I think where we stand today there are a lot of amazing edtech companies that are starting out right now. I think there'll be some areas where they can merge. I think right now that we're all pretty unique. I think from a teachers' mindset, ClassDojo is a way of helping them run the classroom, helping them encourage students. From that mindset it's not ClassDojo versus another technology; it's ClassDojo versus older forms of doing something similar, whether that's clip charts or a green, yellow, red card system, something like that...

One more question. Who are your audiences? You guys use monsters and stuff. Do you lean more towards the younger kids like elementary school or do you go into college as well?

We're pretty popular to put it lightly. We've signed up over 4 million teachers now. One in two schools in America use us in some way in at least one classroom.

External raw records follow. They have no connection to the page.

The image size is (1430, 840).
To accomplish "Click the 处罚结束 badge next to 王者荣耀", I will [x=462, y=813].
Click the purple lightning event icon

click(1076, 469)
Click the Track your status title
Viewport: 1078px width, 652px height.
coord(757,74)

We're popular enough to do that you can't just be focused on K-3 and K-5. We like to focus on K-8 so when we're designing products and features we like to scan that spectrum…

The monsters are simply a representation of the student. While it seems like it might be childish, what's amazing is high school students also love it because it’s unique. It makes that classroom feel special and different from every other classroom they go to and makes it a lot more fun. I think that the monsters are a way to keep students excited about school. It's fun. People love them.

Paul Perilla is an intern at EdSurge and an entrepreneur with great ambition.